MATERIAL FOR THE TASK =
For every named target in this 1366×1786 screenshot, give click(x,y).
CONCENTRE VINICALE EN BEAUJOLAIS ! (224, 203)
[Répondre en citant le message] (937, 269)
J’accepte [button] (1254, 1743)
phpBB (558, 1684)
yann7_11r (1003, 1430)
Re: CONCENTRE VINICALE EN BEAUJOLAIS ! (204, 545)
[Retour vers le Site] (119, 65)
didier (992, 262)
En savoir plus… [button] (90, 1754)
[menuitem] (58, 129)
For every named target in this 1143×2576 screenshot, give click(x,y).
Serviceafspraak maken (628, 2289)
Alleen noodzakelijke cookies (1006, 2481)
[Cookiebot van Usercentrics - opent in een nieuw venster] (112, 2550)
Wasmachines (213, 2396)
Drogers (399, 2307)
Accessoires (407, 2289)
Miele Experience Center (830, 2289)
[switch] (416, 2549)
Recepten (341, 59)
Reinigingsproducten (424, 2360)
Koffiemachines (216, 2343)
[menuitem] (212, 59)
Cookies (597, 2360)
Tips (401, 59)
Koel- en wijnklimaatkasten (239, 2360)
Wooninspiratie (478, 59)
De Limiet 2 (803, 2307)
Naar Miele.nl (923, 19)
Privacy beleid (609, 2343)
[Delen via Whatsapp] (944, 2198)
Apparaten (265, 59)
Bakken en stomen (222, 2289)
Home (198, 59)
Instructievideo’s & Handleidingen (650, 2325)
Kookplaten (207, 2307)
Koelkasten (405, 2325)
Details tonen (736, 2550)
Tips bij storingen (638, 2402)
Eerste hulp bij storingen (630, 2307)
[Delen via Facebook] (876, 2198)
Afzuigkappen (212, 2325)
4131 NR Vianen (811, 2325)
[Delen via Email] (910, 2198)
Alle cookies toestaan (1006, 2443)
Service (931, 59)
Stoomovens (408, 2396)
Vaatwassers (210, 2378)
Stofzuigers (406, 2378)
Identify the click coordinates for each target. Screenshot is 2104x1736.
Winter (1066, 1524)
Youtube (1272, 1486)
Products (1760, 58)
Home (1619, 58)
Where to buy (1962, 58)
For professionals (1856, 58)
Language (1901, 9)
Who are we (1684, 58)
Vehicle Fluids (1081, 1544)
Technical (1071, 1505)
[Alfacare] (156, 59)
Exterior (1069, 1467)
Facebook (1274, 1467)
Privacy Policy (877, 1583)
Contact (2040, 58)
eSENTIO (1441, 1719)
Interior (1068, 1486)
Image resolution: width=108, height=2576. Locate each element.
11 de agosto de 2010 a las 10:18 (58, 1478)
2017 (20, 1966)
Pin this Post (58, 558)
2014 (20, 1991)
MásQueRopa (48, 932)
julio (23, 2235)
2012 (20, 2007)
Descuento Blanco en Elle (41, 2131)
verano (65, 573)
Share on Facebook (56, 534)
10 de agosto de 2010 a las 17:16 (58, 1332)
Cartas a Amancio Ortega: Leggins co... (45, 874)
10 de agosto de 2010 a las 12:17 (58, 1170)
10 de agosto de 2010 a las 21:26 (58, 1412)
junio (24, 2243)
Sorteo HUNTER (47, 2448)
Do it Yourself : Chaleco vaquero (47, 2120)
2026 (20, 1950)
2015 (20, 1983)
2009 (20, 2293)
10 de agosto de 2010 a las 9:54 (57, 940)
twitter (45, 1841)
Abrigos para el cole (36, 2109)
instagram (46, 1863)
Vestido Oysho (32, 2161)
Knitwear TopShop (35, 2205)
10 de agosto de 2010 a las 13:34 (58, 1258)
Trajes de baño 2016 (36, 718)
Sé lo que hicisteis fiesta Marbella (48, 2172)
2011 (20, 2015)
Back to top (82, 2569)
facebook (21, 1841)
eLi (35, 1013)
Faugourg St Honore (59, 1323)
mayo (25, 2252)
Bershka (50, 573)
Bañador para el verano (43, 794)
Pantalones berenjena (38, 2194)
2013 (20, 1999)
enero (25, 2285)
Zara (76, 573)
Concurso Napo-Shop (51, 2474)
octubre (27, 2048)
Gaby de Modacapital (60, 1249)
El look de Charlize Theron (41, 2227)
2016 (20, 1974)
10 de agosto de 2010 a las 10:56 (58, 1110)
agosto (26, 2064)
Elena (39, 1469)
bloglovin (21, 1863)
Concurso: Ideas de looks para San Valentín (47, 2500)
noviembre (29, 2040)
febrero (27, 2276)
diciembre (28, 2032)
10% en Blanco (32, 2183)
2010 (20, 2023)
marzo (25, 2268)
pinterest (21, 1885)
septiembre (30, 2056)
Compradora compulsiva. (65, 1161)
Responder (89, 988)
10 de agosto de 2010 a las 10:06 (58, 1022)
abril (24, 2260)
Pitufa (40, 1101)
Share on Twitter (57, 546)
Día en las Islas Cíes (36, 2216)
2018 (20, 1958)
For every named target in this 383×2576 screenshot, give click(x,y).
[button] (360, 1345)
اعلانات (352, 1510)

WHAT YOU NEED TO DO =
Everything starting at the line containing "Abrigos para el cole (36, 2109)" and ending at the line containing "marzo (25, 2268)" in the records above should be repeated exactly, and only that.

WRITTEN ANSWER =
Abrigos para el cole (36, 2109)
instagram (46, 1863)
Vestido Oysho (32, 2161)
Knitwear TopShop (35, 2205)
10 de agosto de 2010 a las 13:34 (58, 1258)
Trajes de baño 2016 (36, 718)
Sé lo que hicisteis fiesta Marbella (48, 2172)
2011 (20, 2015)
Back to top (82, 2569)
facebook (21, 1841)
eLi (35, 1013)
Faugourg St Honore (59, 1323)
mayo (25, 2252)
Bershka (50, 573)
Bañador para el verano (43, 794)
Pantalones berenjena (38, 2194)
2013 (20, 1999)
enero (25, 2285)
Zara (76, 573)
Concurso Napo-Shop (51, 2474)
octubre (27, 2048)
Gaby de Modacapital (60, 1249)
El look de Charlize Theron (41, 2227)
2016 (20, 1974)
10 de agosto de 2010 a las 10:56 (58, 1110)
agosto (26, 2064)
Elena (39, 1469)
bloglovin (21, 1863)
Concurso: Ideas de looks para San Valentín (47, 2500)
noviembre (29, 2040)
febrero (27, 2276)
diciembre (28, 2032)
10% en Blanco (32, 2183)
2010 (20, 2023)
marzo (25, 2268)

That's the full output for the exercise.